Class Discussion Notes Summary
During the class discussion, the focus shifted from the paper’s implementation details to the broader implications of CXL-enabled tiered memory systems and how they affect system architecture and memory management.
One of the primary themes discussed was the flexibility introduced by CXL’s CPU and memory bus architecture. Unlike traditional systems where memory capacity is constrained by the number of DDR channels attached to the CPU, CXL allows memory capacity to scale independently from processor sockets. This enables datacenters to attach large pools of additional memory without requiring additional CPUs, potentially improving resource utilization and lowering system cost. In practice, CXL memory appears within the same physical address space as local DRAM and remains byte-addressable, allowing applications to access it through normal load and store instructions. However, its performance characteristics resemble those of remote NUMA memory, with slightly higher latency and reduced efficiency when heavily utilized.
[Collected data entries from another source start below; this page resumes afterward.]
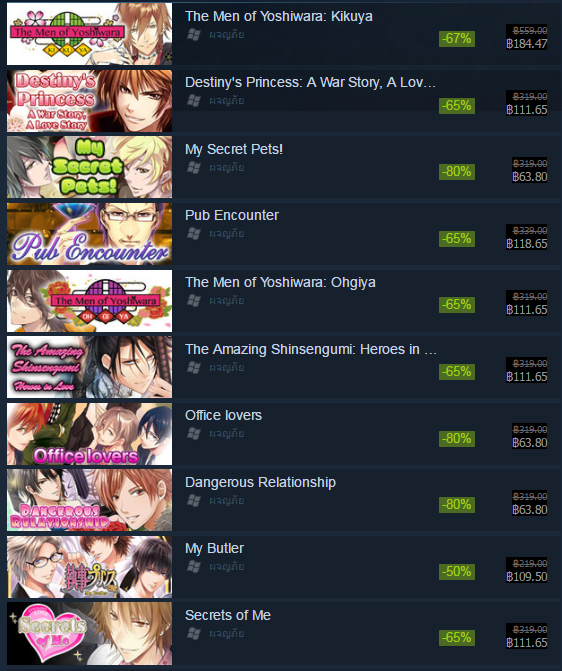This screenshot has width=562, height=671.
Task: Click Windows platform icon under Pub Encounter
Action: pyautogui.click(x=194, y=234)
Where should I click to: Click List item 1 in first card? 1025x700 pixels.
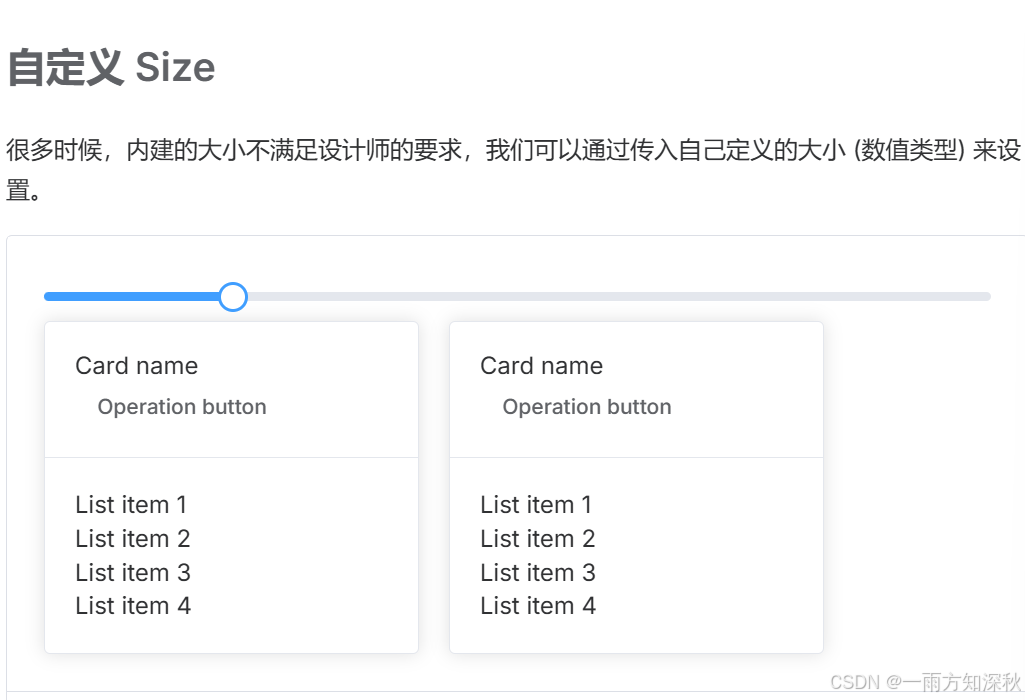(131, 505)
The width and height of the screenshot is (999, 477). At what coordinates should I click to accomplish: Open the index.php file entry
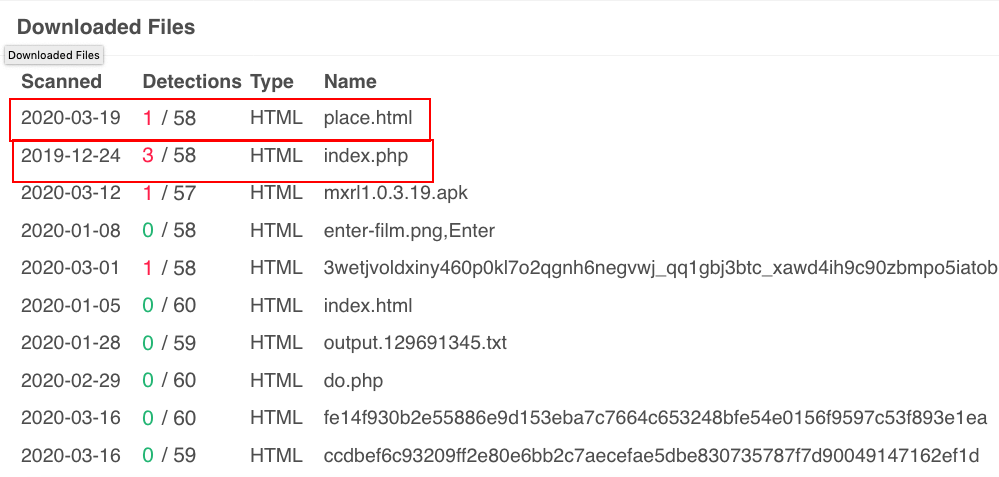point(366,156)
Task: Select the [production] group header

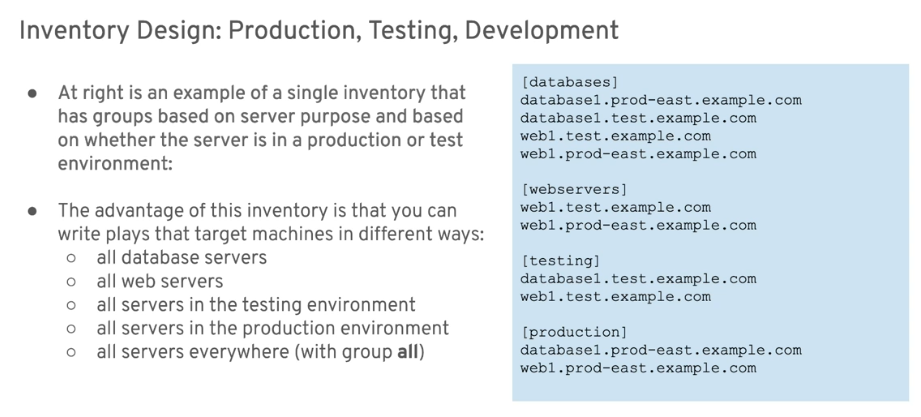Action: coord(574,332)
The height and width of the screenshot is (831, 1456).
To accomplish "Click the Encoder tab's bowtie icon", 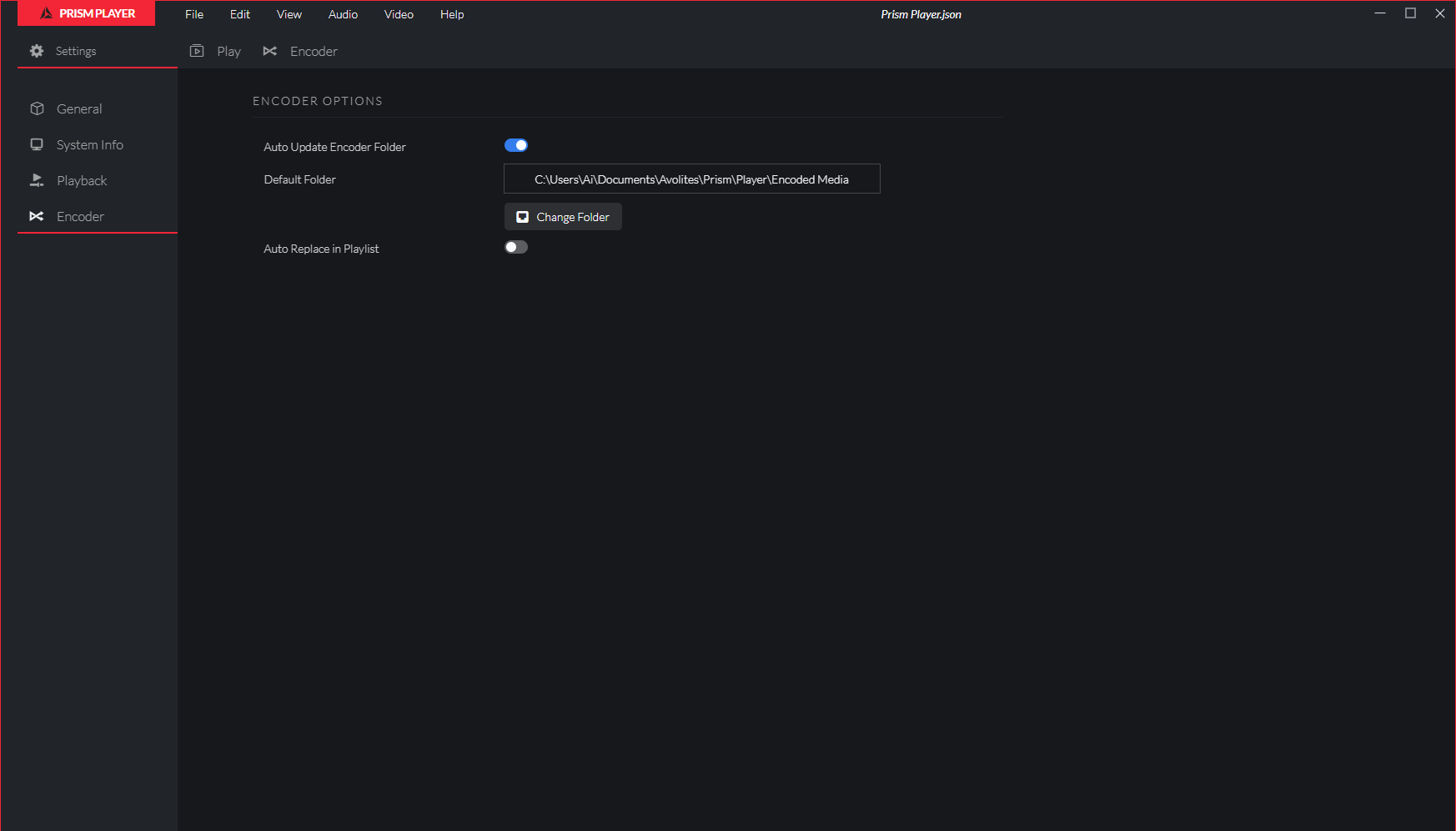I will (x=270, y=51).
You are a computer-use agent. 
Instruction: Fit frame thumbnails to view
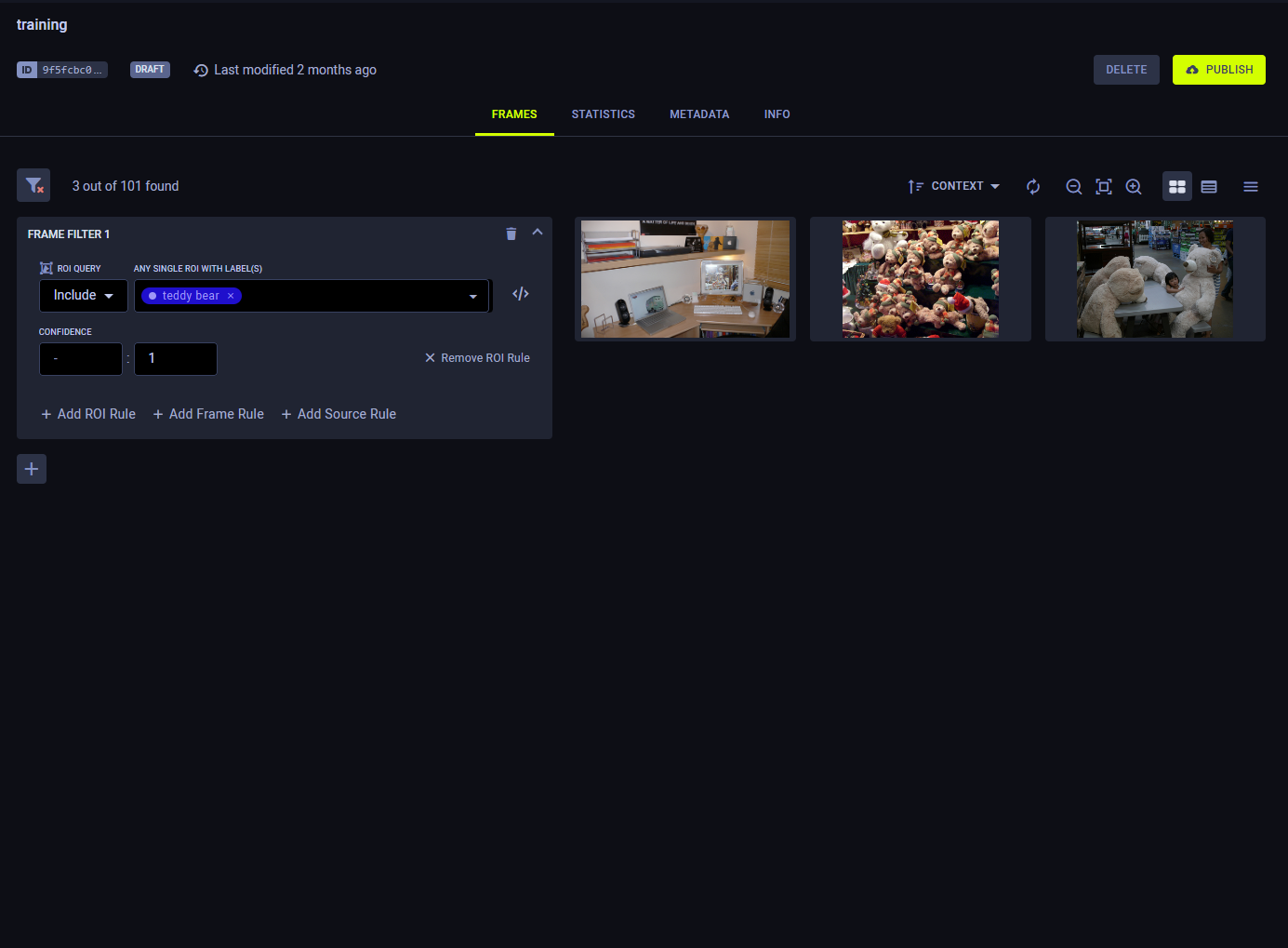1104,186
The discussion also highlighted the performance trade-offs introduced by large CXL memory deployments. While tiered memory systems significantly increase capacity, workloads can experience measurable slowdowns when a large fraction of memory accesses occur in the slower tier. Example workloads discussed included caching systems, web services, and data warehouse applications, which can see performance drops ranging from roughly 14% to over 20% when large amounts of memory are served by CXL rather than local DRAM. These results reinforce the importance of intelligent page placement and memory management strategies.
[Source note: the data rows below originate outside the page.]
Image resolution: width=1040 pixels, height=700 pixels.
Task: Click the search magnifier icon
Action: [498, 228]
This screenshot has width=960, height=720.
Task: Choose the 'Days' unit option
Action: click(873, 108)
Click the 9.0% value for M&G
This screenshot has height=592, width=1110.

Much of the discussion focused on how Transparent Page Placement (TPP) attempts to mitigate these challenges. TPP introduces lightweight demotion of cold pages to slower memory tiers while enabling efficient promotion of hot pages back to faster DRAM. Unlike traditional Linux memory management, TPP maintains a separate demotion mechanism and decouples page allocation from reclamation. This allows the operating system to maintain a reserve of fast-memory pages for new allocations while still utilizing slower memory capacity effectively. The design goal is to reduce allocation latency while avoiding excessive page thrashing between memory tiers. Another topic discussed was the role of workload-aware memory policies. Because different applications exhibit different memory access patterns, effective tiered memory management must consider application behavior. For example, some workloads maintain stable hot sets of memory that benefit from remaining in fast DRAM, while other data structures can tolerate slower access without impacting overall performance. TPP attempts to account for these differences by adapting page promotion and demotion decisions based on observed access patterns.
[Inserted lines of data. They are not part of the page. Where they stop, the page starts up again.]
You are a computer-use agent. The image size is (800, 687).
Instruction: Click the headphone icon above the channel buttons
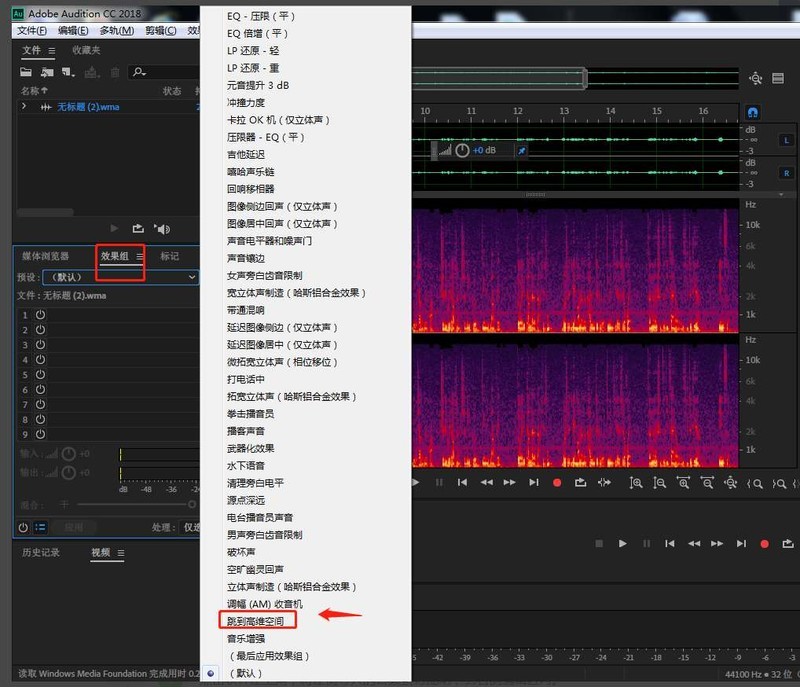(752, 112)
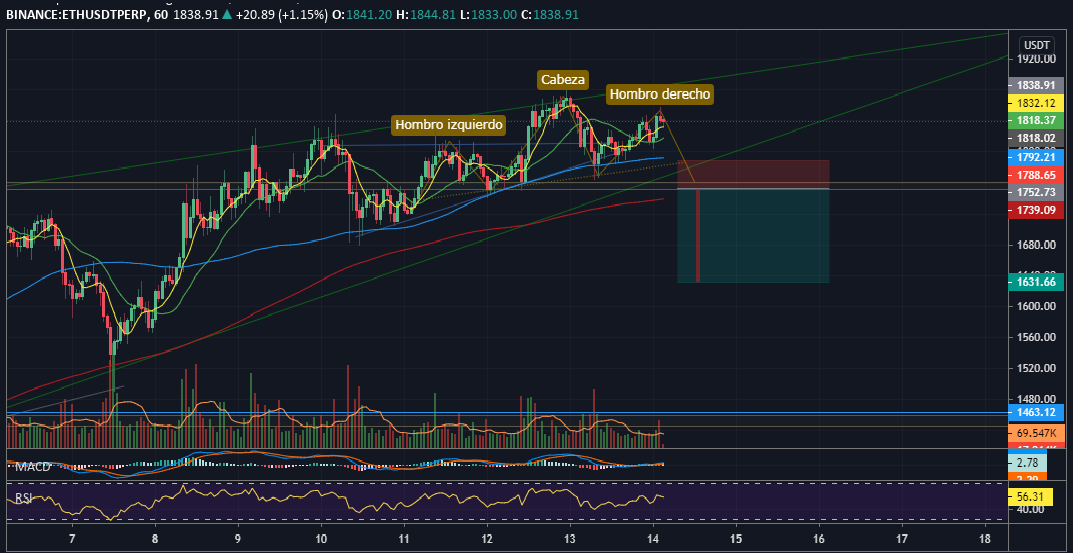Select the 'Cabeza' text label
Viewport: 1073px width, 553px height.
562,80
Finally, the evaluation results highlighted in the discussion emphasized that TPP improves system responsiveness in memory-heavy environments. In particular, experiments demonstrated that optimized allocation paths could significantly improve page allocation rates under high memory pressure, especially when the majority of memory resides in the slower CXL tier. These results illustrate that effective operating system policies can make heterogeneous memory systems practical even when a large portion of total memory capacity is provided by slower devices.
AI Disclosure
ChatGPT was used to help structure and summarize the paper. The content was reviewed and refined to ensure technical accuracy and clarity.